◆ WORK INSTRUCTIONS ◆
Before copying, set the pictures aside; then repeat every line below verbatim.
== Segment start ==
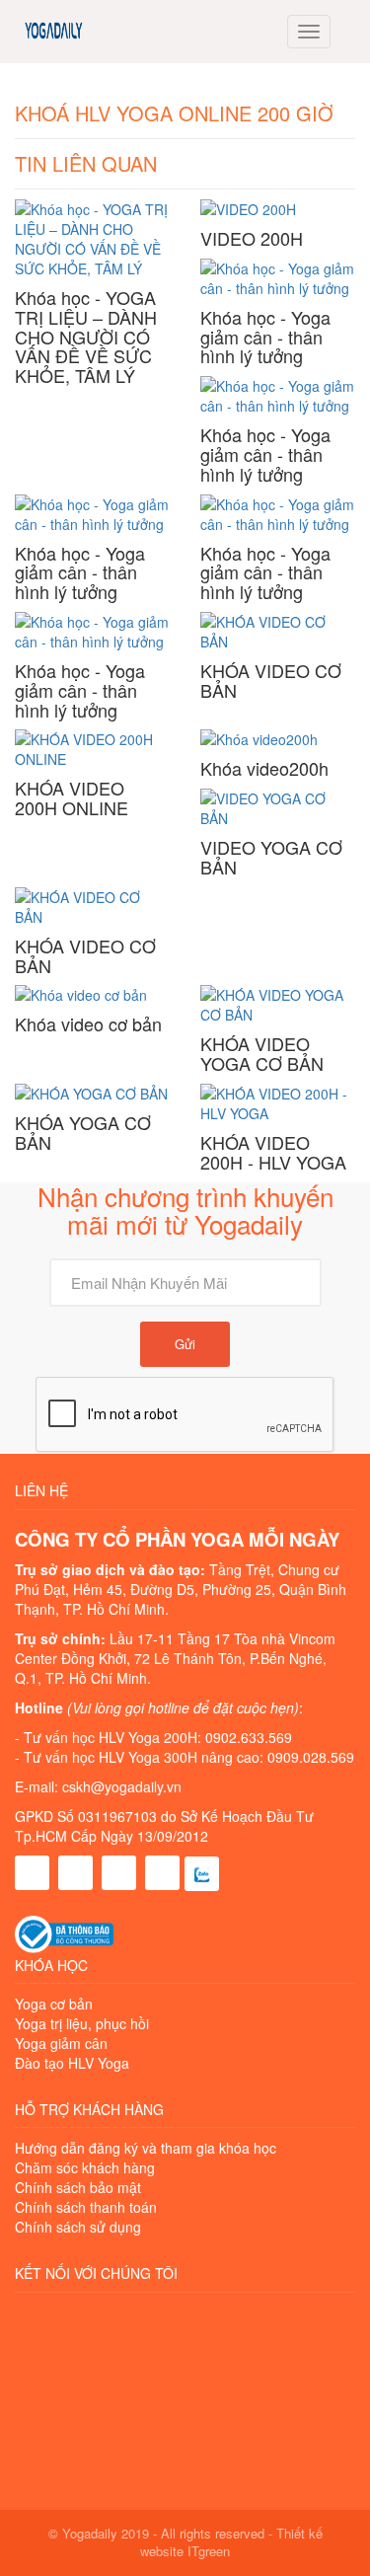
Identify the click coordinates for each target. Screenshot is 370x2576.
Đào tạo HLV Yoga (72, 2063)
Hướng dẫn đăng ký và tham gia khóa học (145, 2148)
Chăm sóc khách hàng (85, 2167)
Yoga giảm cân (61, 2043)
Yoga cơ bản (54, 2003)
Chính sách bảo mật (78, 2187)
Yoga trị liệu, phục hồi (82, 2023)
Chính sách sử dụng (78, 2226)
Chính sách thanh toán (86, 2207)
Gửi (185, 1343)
== Segment end ==
◆ REPLY ◆
Identify the click coordinates for each target. Screenshot is 370x2576.
Đào tạo HLV Yoga (72, 2063)
Hướng dẫn đăng ký và tham gia khóa học (145, 2148)
Chăm sóc khách hàng (85, 2167)
Yoga giảm cân (61, 2043)
Yoga cơ bản (54, 2003)
Chính sách bảo mật (78, 2187)
Yoga trị liệu, phục hồi (82, 2023)
Chính sách sử dụng (78, 2226)
Chính sách thanh toán (86, 2207)
Gửi (185, 1343)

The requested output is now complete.